Foreign Stocks Still Lead Global Markets in 2025 Going Into Q4

Published 29/09/2025, 13:02
Updated 29/09/2025, 13:20

Pick an asset allocation. Any allocation. All the possibilities have been winning combinations so far in 2025. As a result, the most striking aspect of global markets as the third quarter winds down: across-the-board gains continue to prevail for the major asset classes, based on a set of ETFs through Friday’s close (Sep. 26).

Leading the rally: foreign equities in developed markets ex-US (VEA), posting a strong 26.4% year-to-date gain. In second place: stocks in emerging markets (VWO), which are up nearly 23% in 2025. US shares (VTI), by comparison, are a middling performer with a 13.6% rise this year.

Major Asset Classes Performance

Both of the foreign equity funds, along with offshore property (VNQI), are outperforming the Global Market Index (GMI), which is having a very good year of its own. GMI is an unmanaged benchmark (maintained by CapitalSpectator.com) that holds all the major asset classes (except cash) in market-value weights via ETFs and represents a competitive benchmark for multi-asset-class portfolios.

The laggard this year: US real estate investment trusts ({40699|VNQ}}); the fund is posting a relatively modest 5.2% total return for 2025.

If the final print for this year’s performance ended here, the overall results would compare favorably with the historical record. Cue up the outlook for Q4, however, and things start to look complicated.

The immediate question: Will animal spirits be tested this week as the US government grapples with the possibility of a shutdown starting Oct. 1? President Trump is scheduled to meet with Congressional leaders today to keep Washington open.

Meanwhile, the crowd is still trying to figure out if tariff-related inflation is a risk. Hanging in the balance: the bullish aura of late that springs from expectations that the Federal Reserve will continue to cut interest rates, as it did on Sep. 17.

Fed funds futures are still pricing in high odds that the central bank will ease policy again at the next FOMC meeting on Oct. 29.

The outlook, however, may be more complicated than the futures market suggests. Notably, the Fed’s preferred measure of inflation – the personal consumption expenditures (PCE) price index – rose in August to 2.7% year on year, the highest since April 2024. Core PCE inflation was steady, albeit at a higher 2.9% pace.

US PCE Chart

Is this a sign that tariff-related inflation is starting to spill over into the wider economy? There’s still room for debate, which is why the September consumer price index report in a few weeks will be a high-stakes release to watch.

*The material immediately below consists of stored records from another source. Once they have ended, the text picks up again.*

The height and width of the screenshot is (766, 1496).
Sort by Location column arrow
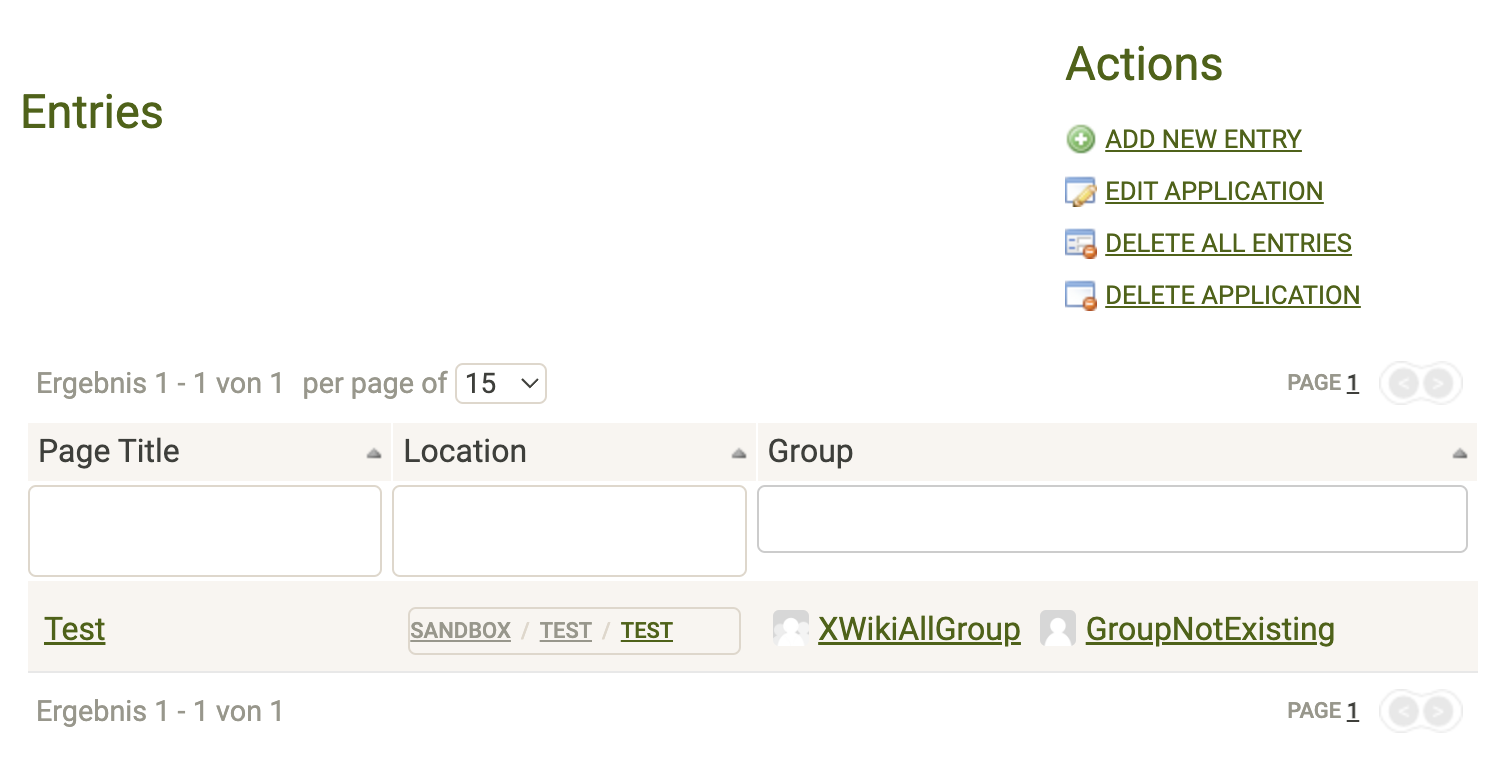738,453
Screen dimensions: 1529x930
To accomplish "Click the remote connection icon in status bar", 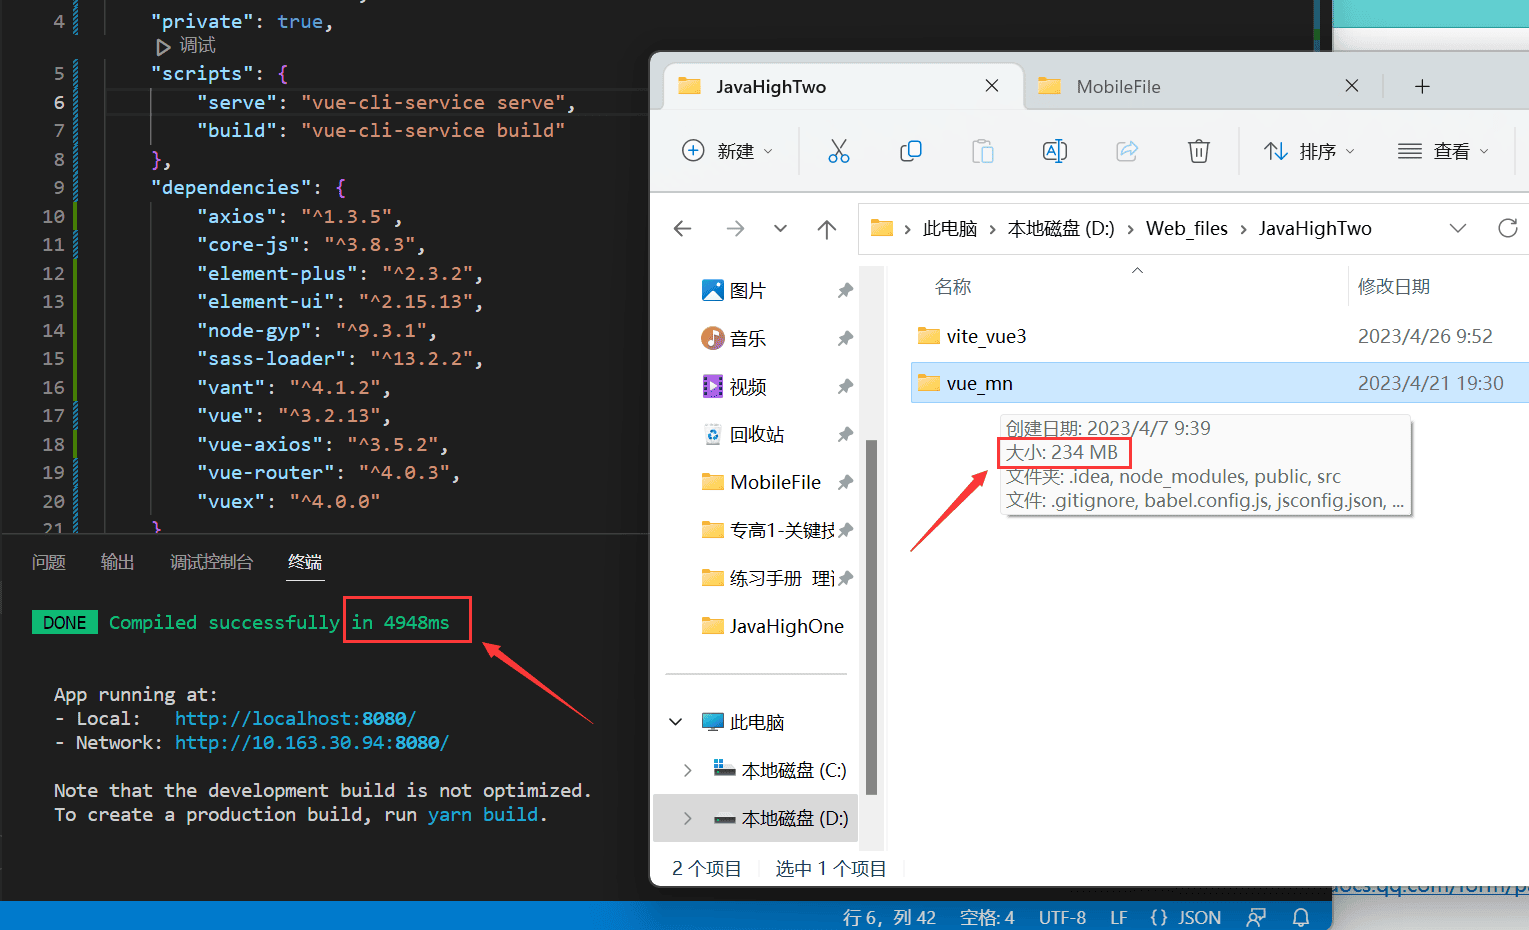I will pyautogui.click(x=1256, y=916).
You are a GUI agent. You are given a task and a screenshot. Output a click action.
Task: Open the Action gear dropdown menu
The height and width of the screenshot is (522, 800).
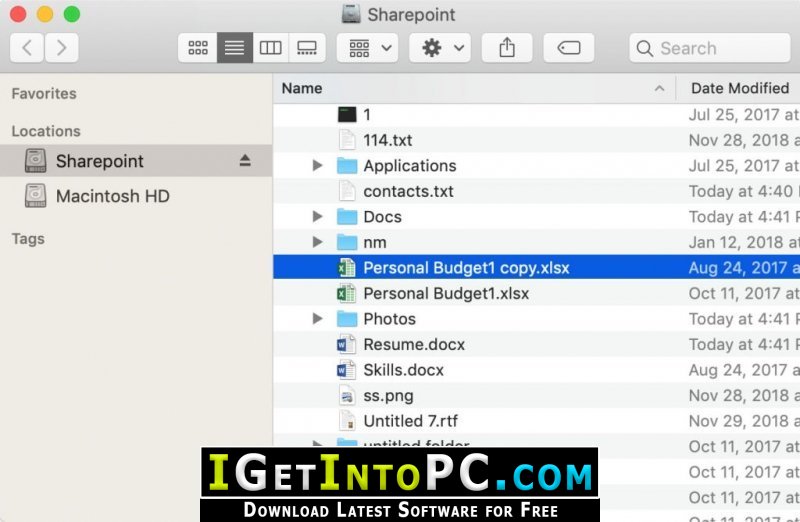(x=440, y=48)
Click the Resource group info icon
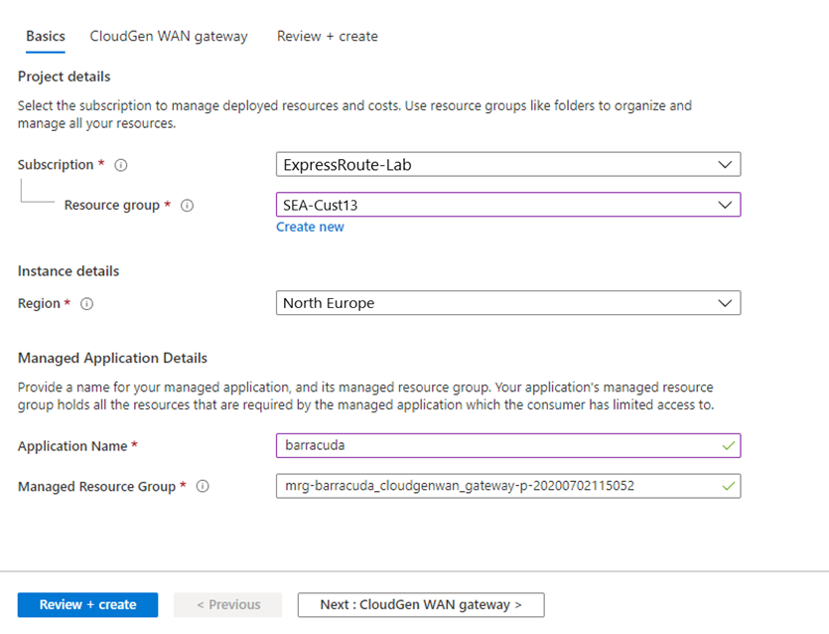Viewport: 829px width, 634px height. click(x=187, y=206)
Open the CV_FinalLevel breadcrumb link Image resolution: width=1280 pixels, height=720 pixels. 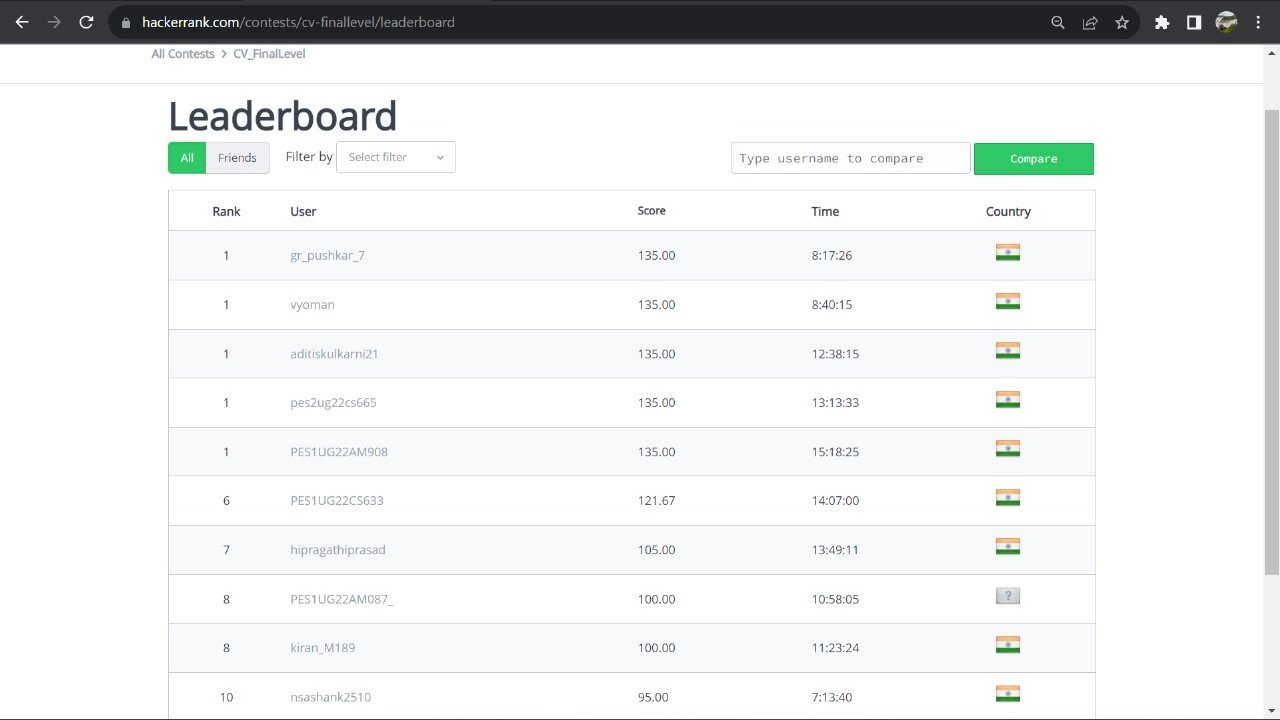(269, 54)
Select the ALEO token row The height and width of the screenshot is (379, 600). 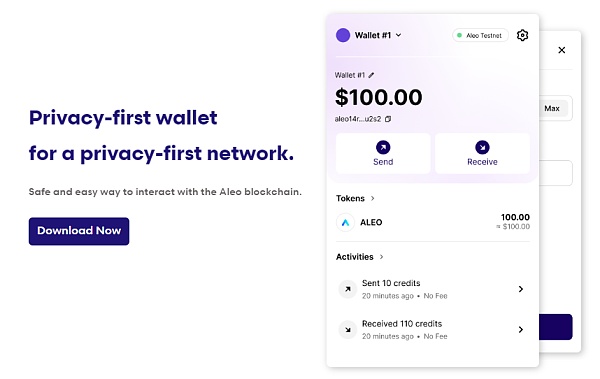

For now, markets are trading on the basis that any pickup in inflation will be mild and brief. For a real-time gauge that confirms or denies that assumption, the US 10-year Treasury yield deserves close attention this week and beyond.US 10-Year Treasury Yield-Daily Chart

The benchmark rate is up 14 basis points since the central bank reduced its target rate. That’s a trivial change, and so the pop could be noise. On the other hand, if the yield continues to trend up, it’s going to get harder to dismiss the bond market’s apparent concerns about the inflation outlook.